5) Shay Hazkani, Dear Palestine: A Social History of the 1948 War

“The questions I ask about the interactions between elites and non-elites stem to a large degree from the rich collections of oral histories of the nakba that have been published in recent decades. These testimonies have this candor to them that we typically do not see from politicians, generals, or the various histories that have relied on their words.”

6) Rochelle Davis, Palestinian Village Histories: Geographies of the Displaced 

“By documenting and analyzing the work of these local historians and preservationists, and their knowledge of a disappeared landscape and way of life, I provide readers with a sense of the past and suggest how people today think of and write their own history.”

7) Orit Bashkin, Impossible Exodus: Iraqi Jews in Israel

“I wanted to challenge the notion that Israel served as a melting pot for Jewish communities and to illustrate instead how the adoption of Israeli citizenship was a long, excruciating and traumatic experience. I also wished to write a history that did not focus on the ways in which Israeli institutions discriminated against Jews who previously resided in Middle Eastern states (Mizrahim).”

8) Lana Tatour, “Citizenship as Domination: Settler Colonialism and the Making of Palestinian Citizenship in Israel” 

“An aspiration to challenge the exceptionalism of the Israeli case also informs my approach. Therefore, this article takes a comparative approach to the question of citizenship-making in Israel and situates it within the wider history of citizenship making in Anglophone settler-colonial contexts. I based this decision not only on theoretical considerations, but also on findings from the archives.”

9) Helga Tawil-Souri and Dina Matar, Gaza As Metaphor 

“We did to not want to limit what our contributors wanted to write about, asking them to think through a metaphor and its relationship to Gaza. They could think of a metaphor as an entry point to interrogate the realities of Gaza, to excavate, contextualize and make visible the effect of Israel’s settler colonial project, among other forces, on Gaza and its people.”

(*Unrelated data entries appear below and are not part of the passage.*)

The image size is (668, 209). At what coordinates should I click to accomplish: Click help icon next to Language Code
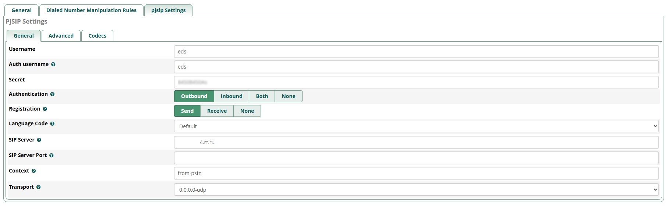pyautogui.click(x=52, y=124)
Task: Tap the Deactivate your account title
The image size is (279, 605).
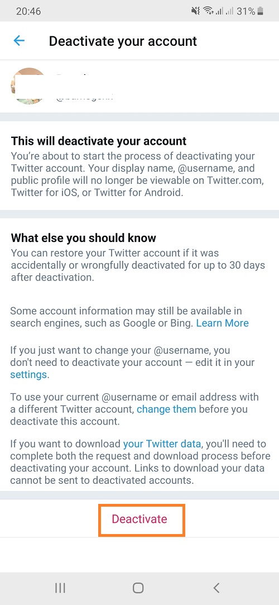Action: (123, 41)
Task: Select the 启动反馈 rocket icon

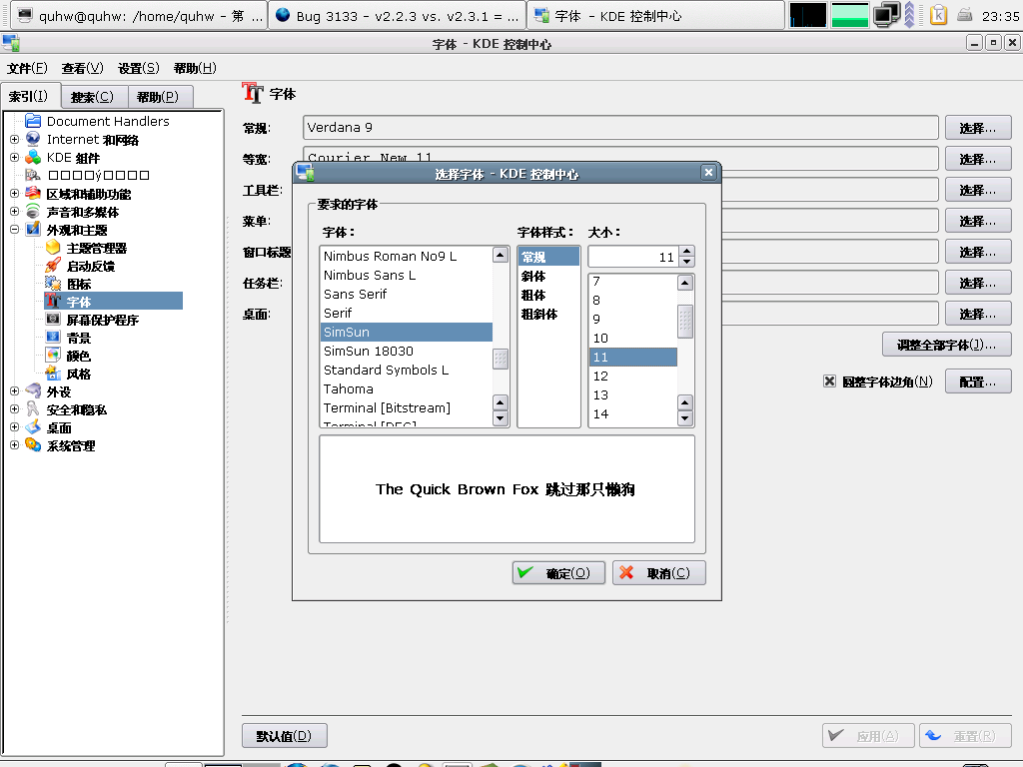Action: tap(53, 266)
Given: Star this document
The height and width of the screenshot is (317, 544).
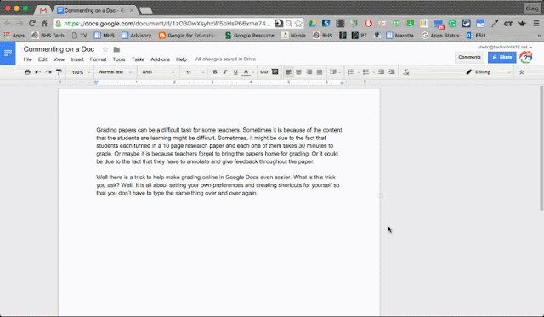Looking at the screenshot, I should point(105,49).
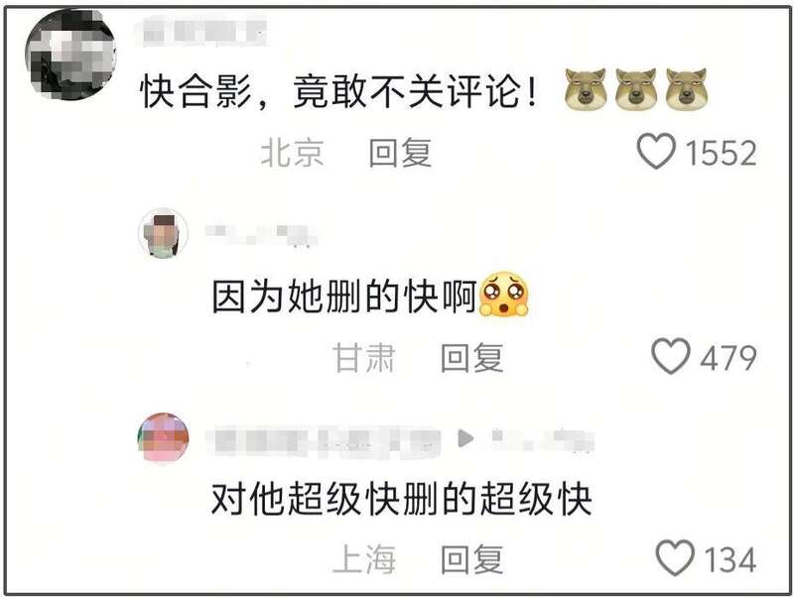Open the replied-to username after the arrow
Image resolution: width=794 pixels, height=597 pixels.
542,439
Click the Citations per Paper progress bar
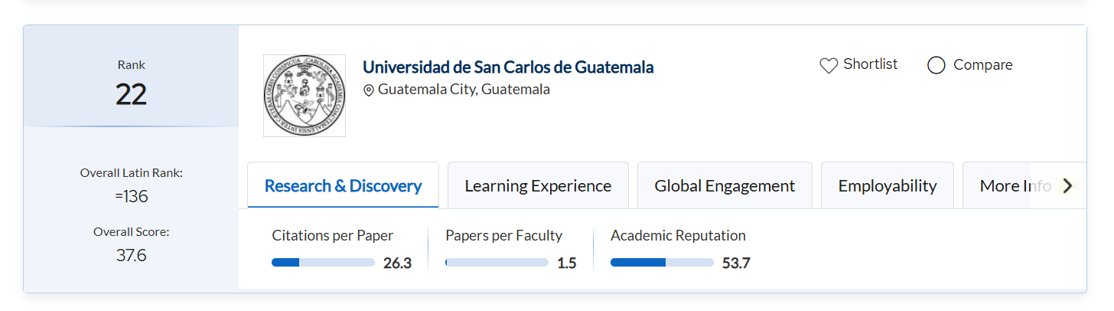 323,263
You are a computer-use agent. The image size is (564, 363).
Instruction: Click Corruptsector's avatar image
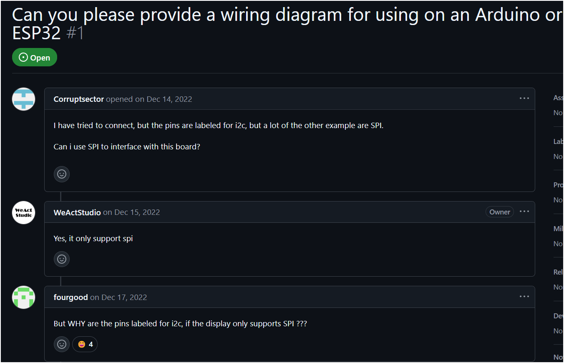[x=23, y=99]
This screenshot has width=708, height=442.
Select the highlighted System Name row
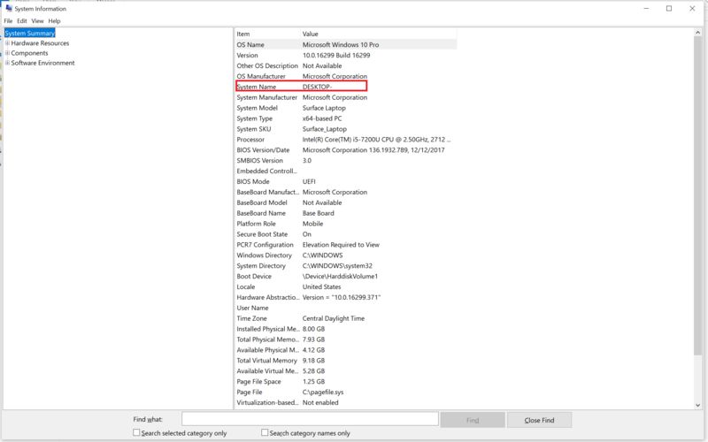tap(300, 87)
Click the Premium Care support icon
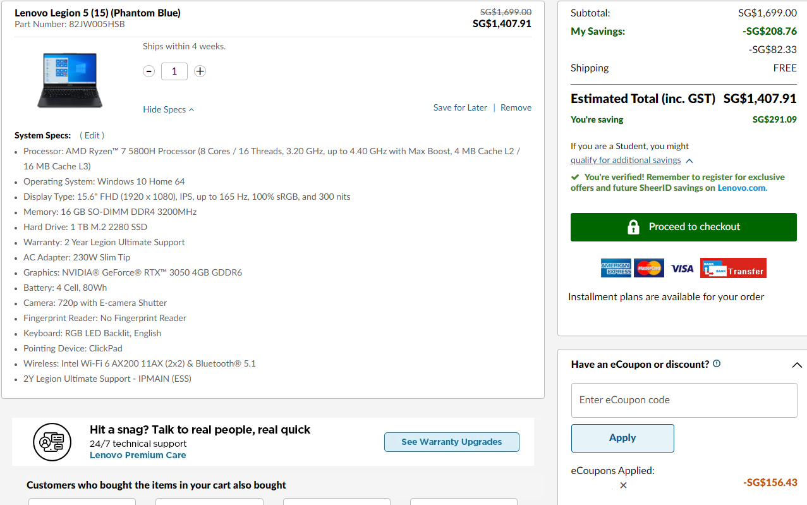The image size is (807, 505). (52, 442)
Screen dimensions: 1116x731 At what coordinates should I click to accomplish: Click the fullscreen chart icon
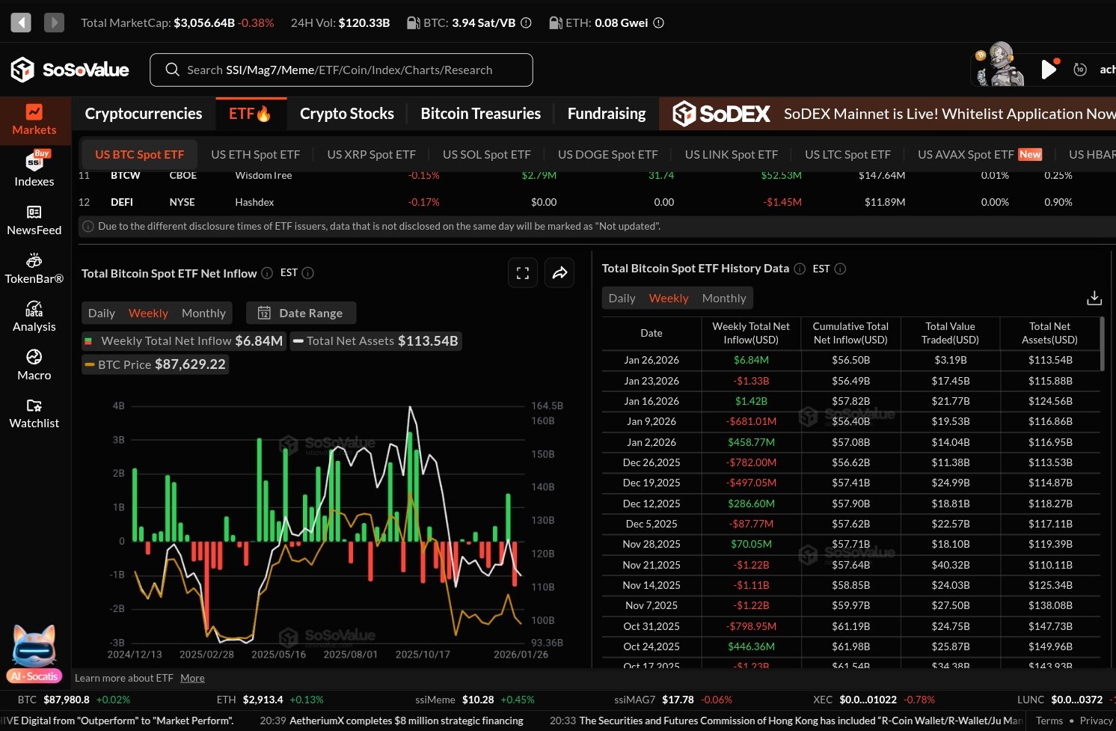pos(523,273)
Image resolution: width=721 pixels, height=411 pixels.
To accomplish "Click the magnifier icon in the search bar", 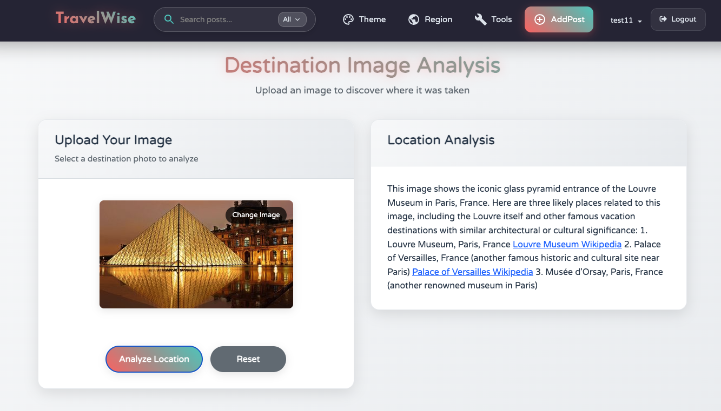I will pos(169,19).
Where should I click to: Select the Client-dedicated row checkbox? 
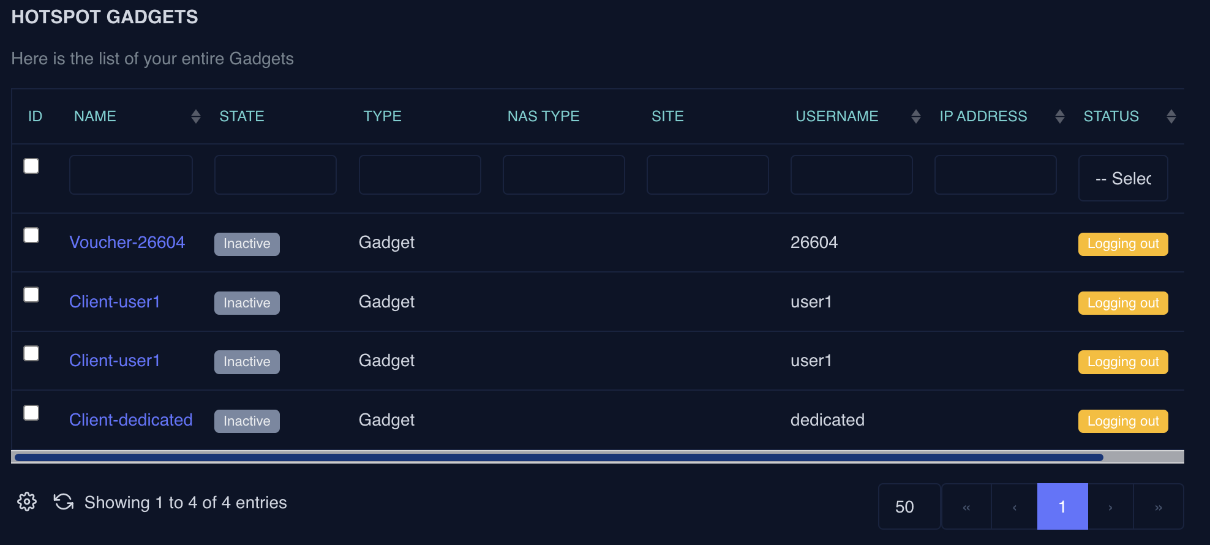point(31,413)
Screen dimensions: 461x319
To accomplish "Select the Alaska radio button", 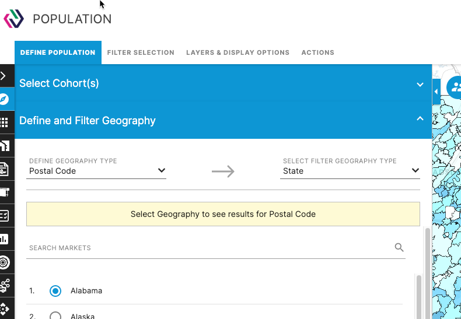I will point(55,316).
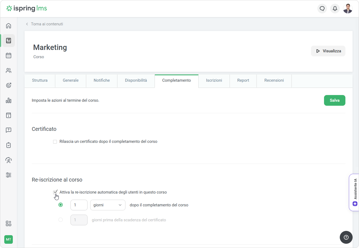
Task: Click the notifications bell icon
Action: coord(335,9)
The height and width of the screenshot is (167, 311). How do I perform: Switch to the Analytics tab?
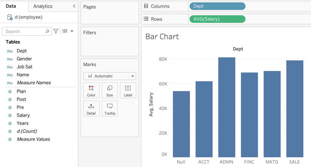pyautogui.click(x=43, y=6)
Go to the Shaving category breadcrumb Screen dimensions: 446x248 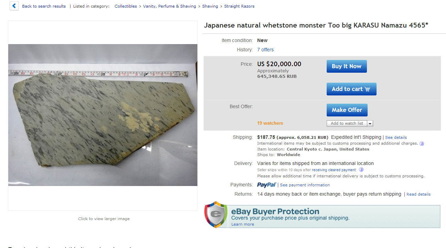tap(210, 6)
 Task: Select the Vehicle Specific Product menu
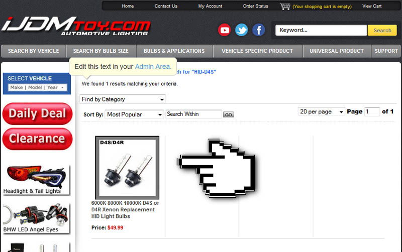pyautogui.click(x=257, y=51)

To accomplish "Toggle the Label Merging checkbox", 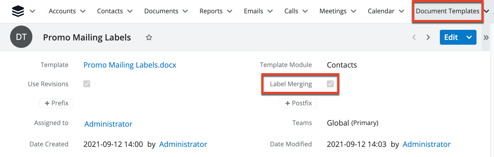I will (x=330, y=84).
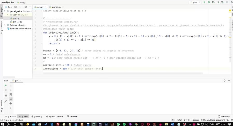
Task: Click yellow warning marker in editor stripe
Action: click(230, 11)
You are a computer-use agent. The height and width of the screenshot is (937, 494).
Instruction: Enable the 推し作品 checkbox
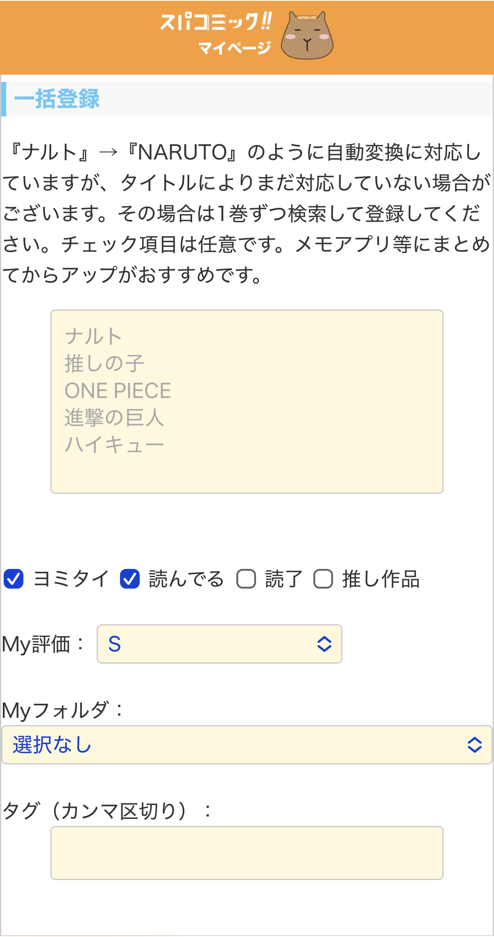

10) Lori Allen, A History of False Hope: Investigative Commissions in Palestine

“In a way, this book is an expression of my naïve astonishment at how Palestinians have been denied their freedom, so brazenly and brutally, for so long. I still ask, how can this be? A History of False Hope is another attempt to understand the intransigence of Palestinians’ unfreedom.”

11) Noura Erakat, Justice for Some: Law and the Question of Palestine

“Rather than emphasize the content of the law, the book pays particular attention to the historical context as well as the strategy of the legal workers to show how the law can have various meanings across time and space. On the whole, the book demonstrates that the law has been more beneficial in advancing Israel’s settler-colonial interests and insists that, for it to benefit the Palestinian struggle, and progressive causes more generally, it must be used in the sophisticated service of a political movement.”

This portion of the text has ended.